The Quad also launched a public online platform to track progress and promote its achievements in its vaccine delivery. This website, which the Quad is piloting, could be further extended to a Quad virtual platform providing public transparency across all its commitments. As I’ve suggested previously, an online Quad presence could provide a single, joined up source of information and help better brand the grouping to external partners.

On climate change, the summit delivered the detail the March meeting lacked. The three main Quad activities in this area include up-scaling “clean” hydrogen production and technology development; greening and decarbonizing major shipping ports in all four countries; and supporting the creation of disaster resilient infrastructure.

Since announcing at the beginning of the year it would cooperate on critical and emerging technology, Southeast Asian nations in particular have wondered which technologies the Quad would focus on (the field is expansive).

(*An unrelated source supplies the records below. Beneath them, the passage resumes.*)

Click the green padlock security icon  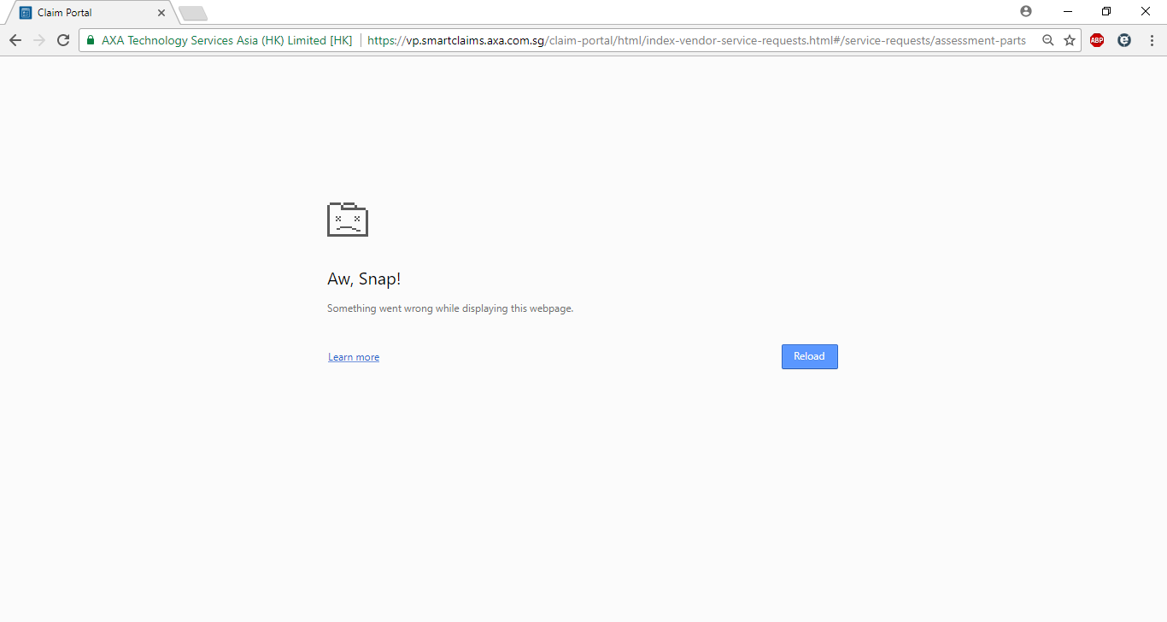tap(91, 40)
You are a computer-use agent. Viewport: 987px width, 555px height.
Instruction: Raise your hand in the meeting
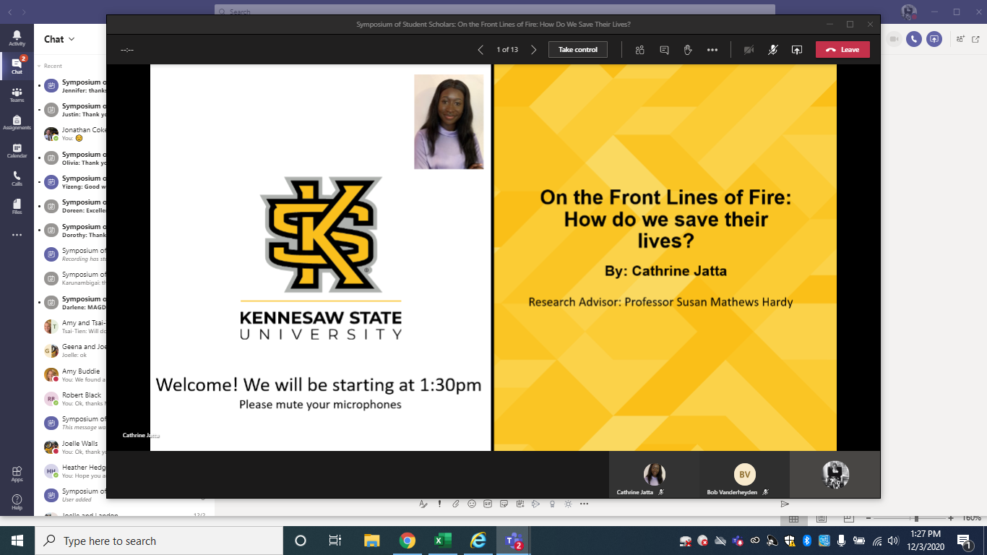tap(688, 50)
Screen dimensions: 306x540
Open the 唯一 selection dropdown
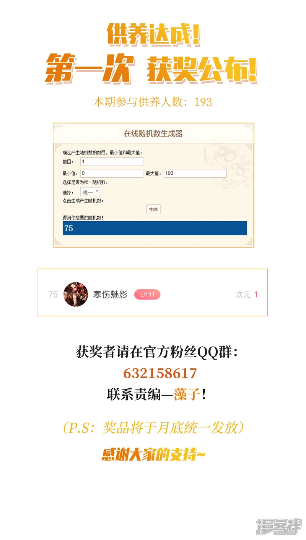click(x=90, y=192)
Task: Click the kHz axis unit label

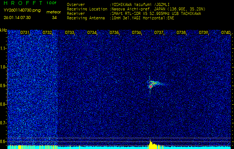Action: click(x=3, y=30)
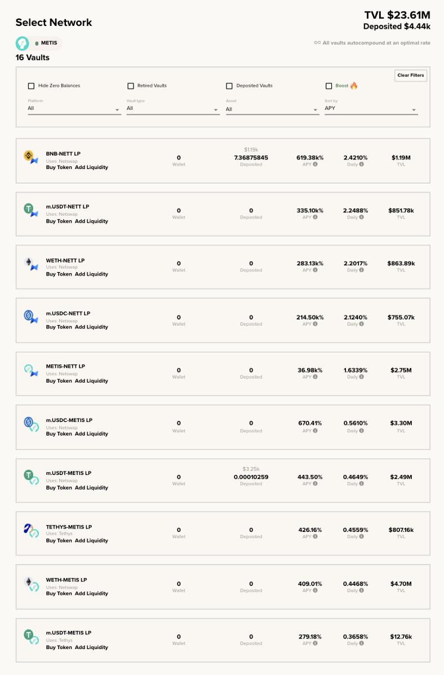The image size is (444, 675).
Task: Click Buy Token link for METIS-NETT LP
Action: coord(59,381)
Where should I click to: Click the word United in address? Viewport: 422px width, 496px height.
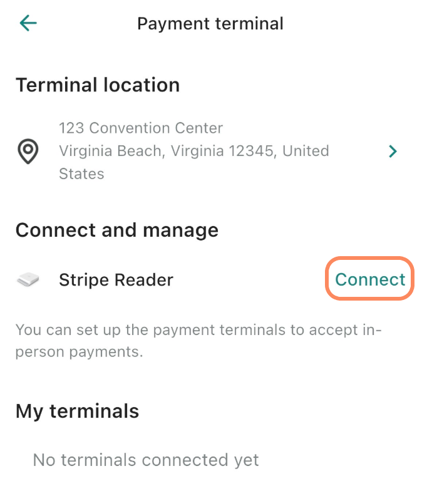coord(306,151)
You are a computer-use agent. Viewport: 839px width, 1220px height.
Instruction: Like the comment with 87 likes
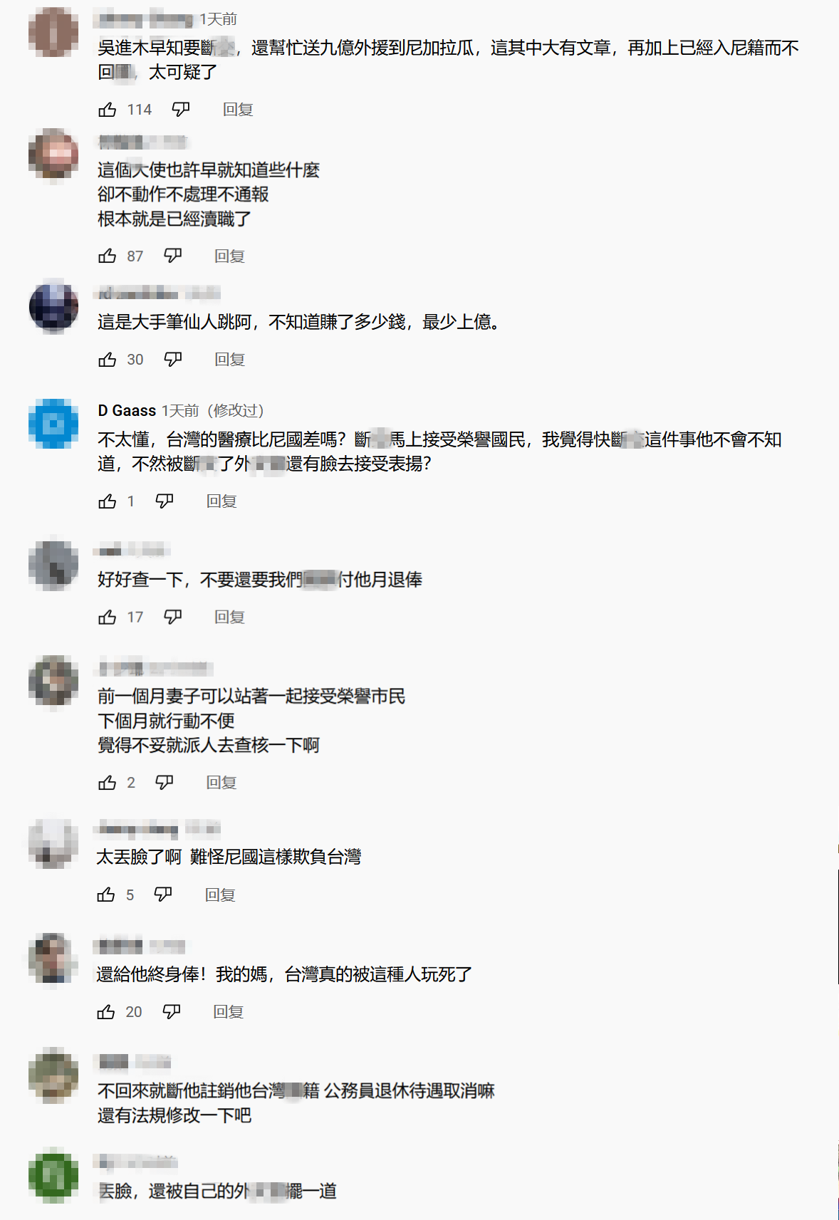point(108,256)

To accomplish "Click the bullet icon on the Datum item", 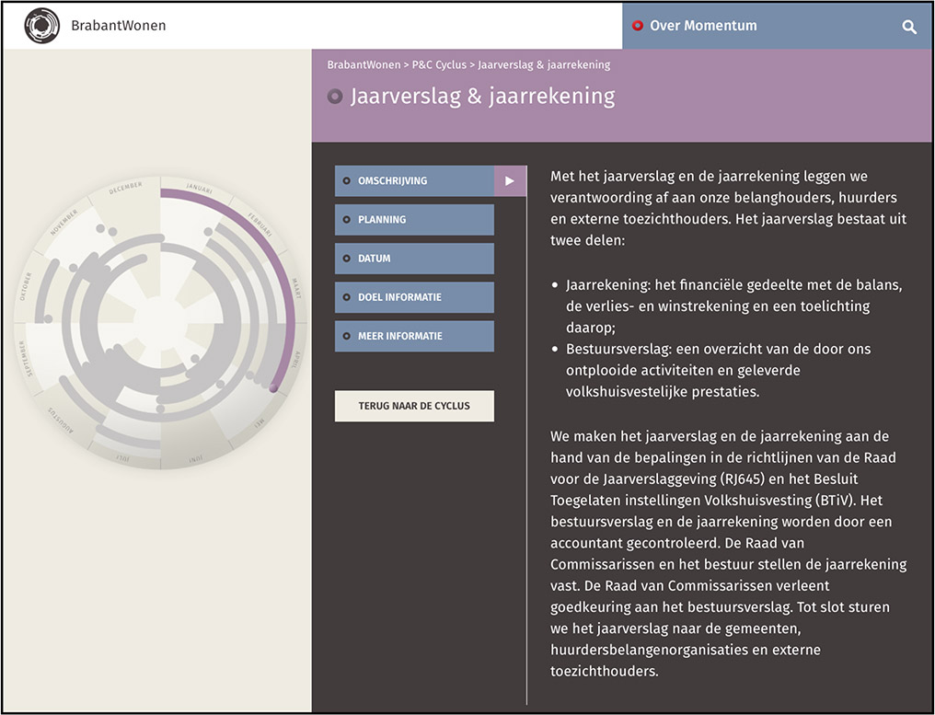I will point(346,259).

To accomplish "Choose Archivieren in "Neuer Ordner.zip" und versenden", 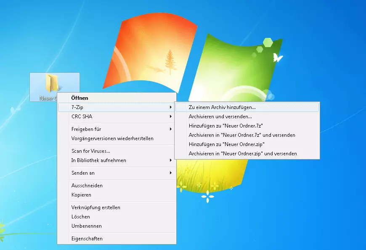I will tap(243, 154).
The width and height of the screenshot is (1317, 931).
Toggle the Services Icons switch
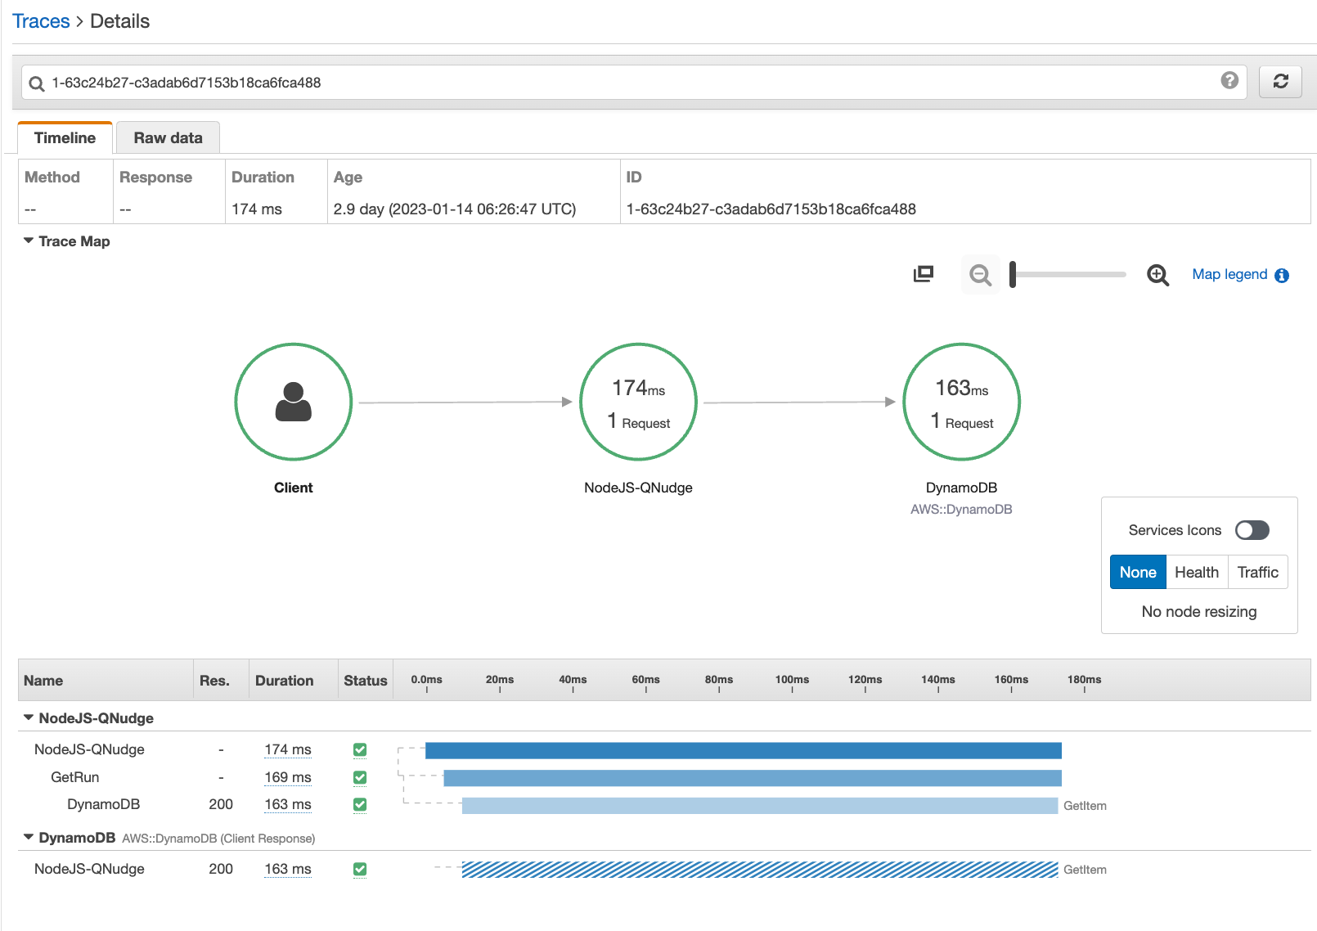tap(1252, 530)
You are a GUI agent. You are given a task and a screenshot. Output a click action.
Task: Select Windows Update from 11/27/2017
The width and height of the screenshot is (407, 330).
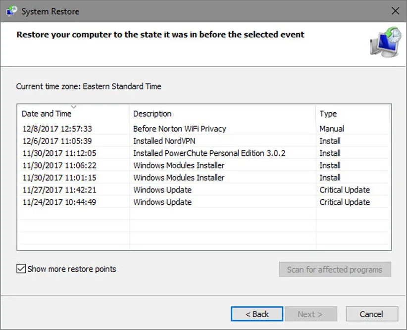(162, 190)
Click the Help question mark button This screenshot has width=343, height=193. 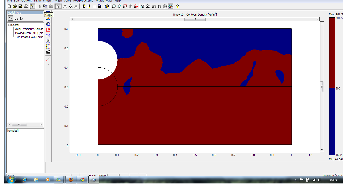178,6
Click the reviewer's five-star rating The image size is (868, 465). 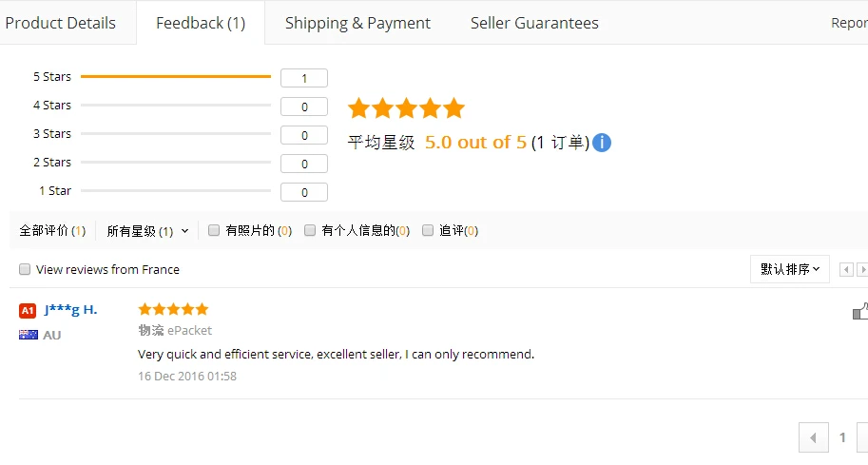pyautogui.click(x=173, y=309)
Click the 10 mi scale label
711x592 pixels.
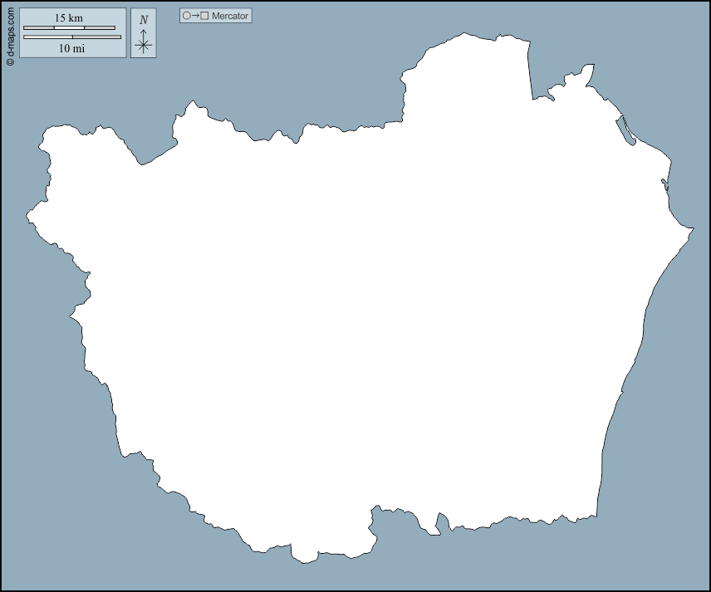72,48
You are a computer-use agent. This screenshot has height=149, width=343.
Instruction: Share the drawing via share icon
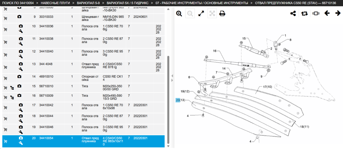pyautogui.click(x=293, y=14)

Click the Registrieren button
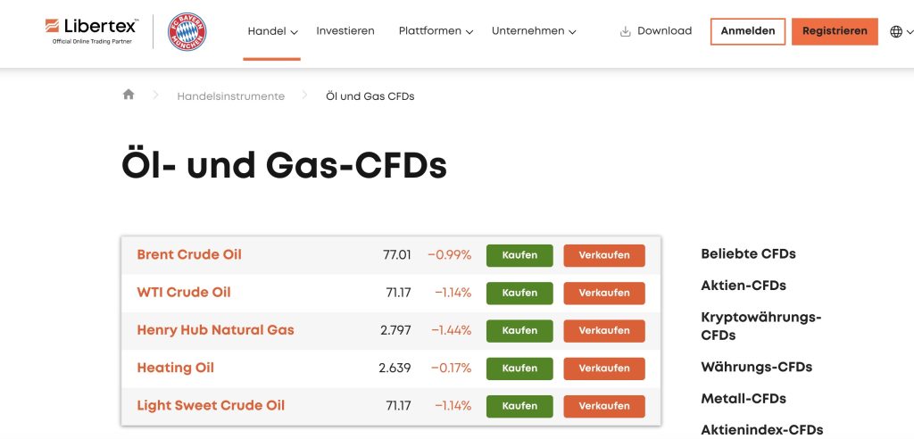835,31
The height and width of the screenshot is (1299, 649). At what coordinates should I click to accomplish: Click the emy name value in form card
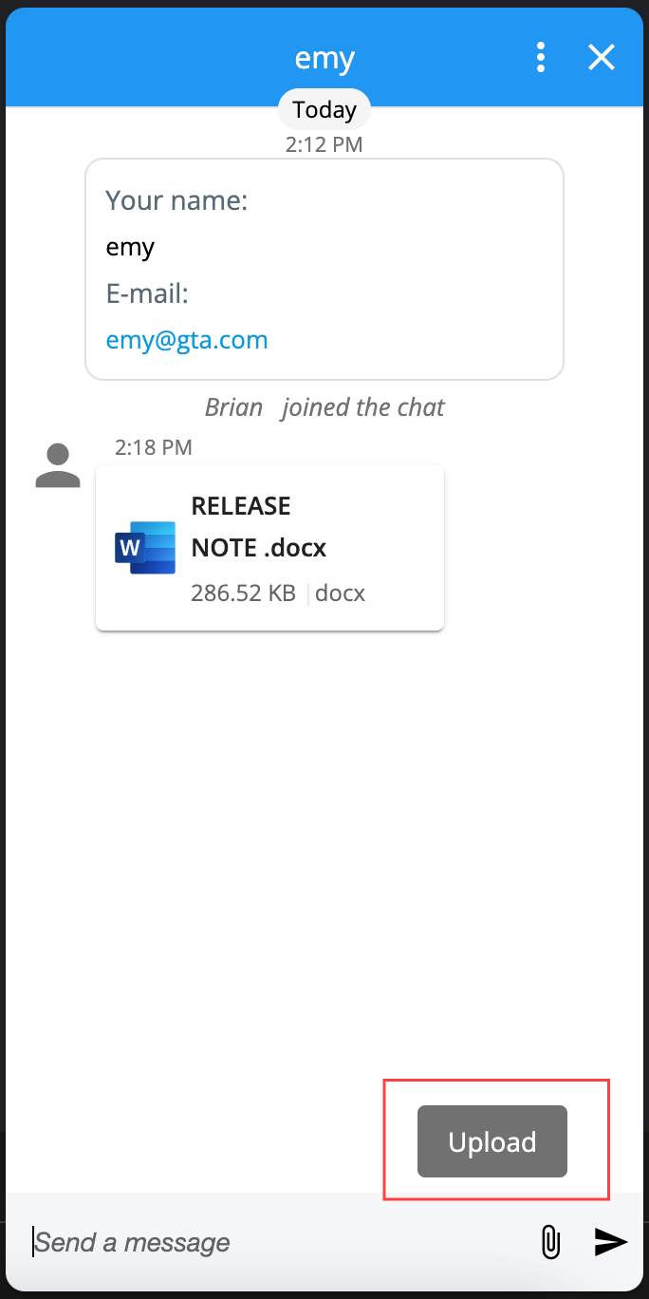coord(130,248)
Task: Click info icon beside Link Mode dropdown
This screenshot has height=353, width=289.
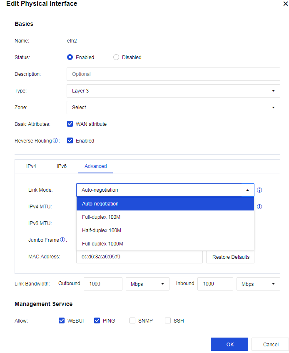Action: point(259,190)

The summit revealed Quad cooperation would prioritize securing the semiconductor supply chain; opening a dialogue with industry on the deployment of 5G networks; and establishing contacts to develop standards for advanced communications and artificial intelligence. The Quad also produced a Statement of Principles on the design, development, governance, and use of technology.

Infrastructure was also elevated onto the agenda. The summit launched the “Quad Infrastructure Coordination Group” – an initiative first suggested by CSIS – which will assess regional infrastructure needs and coordinate Quad-country efforts. The promotion of infrastructure as a Quad priority makes sense. Each of the four nations have complementary strengths in this field, and the Indo-Pacific is in desperate need of both hard and soft infrastructure.

However, a “coordination group” may suggest a prolonged period of discussion. As soon as a consensus can be reached, the Quad needs to announce a joint infrastructure project to demonstrate it is serious about near-term activities. If this doesn’t occur promptly, regional countries will not consider the framework a credible alternative to existing offerings, such as China’s Belt and Road Initiative.

Australia, the U.S., and Japan have an existing team-up to deliver quality infrastructure. However, unlike China’s state-funded Belt and Road Initiative, their trilateral partnership also aims to leverage private-sector investment. A certification scheme to entice business called the “Blue Dot Network” is mentioned in the Quad Joint Statement; this is the first time India has been mentioned alongside this initiative. Should the Quad wish to revive the Blue Dot Network, which has yet to strike any public-private partnerships since its inception in 2019, it will need to address the existing barriers to private sector buy-in.

However, there is a risk that further expansion of Quad cooperation might pose new challenges. As a result of two Leaders’ Summits and previous Foreign Ministers’ meetings, the breadth of Quad cooperation now spans health, climate, technology, infrastructure, supply chains, cyber, maritime security, counterterrorism, disaster relief, and – since Friday – education and space. While the expanding domain of initiatives is an accomplishment, the very large number of issues on the agenda also poses the risk that the Quad may lose focus.

With so many diverse issues now being discussed, finite resources will be spread more thinly across multiple areas. This may delay the delivery of actual results, running the risk that regional partners view the Quad as a talkshop, akin to APEC or the East Asia Summit. It also risks over-committing the Quad at an early stage of its move toward becoming a broad strategic grouping, when the focus should be on a smaller number of issues where members can concentrate effort and deliver immediate results.

The Quad is a fledgling group and has only very recently made moves beyond the sphere of traditional security. To succeed, it needs to focus and prioritize its activities and then deliver concrete outcomes to demonstrate its utility to the region.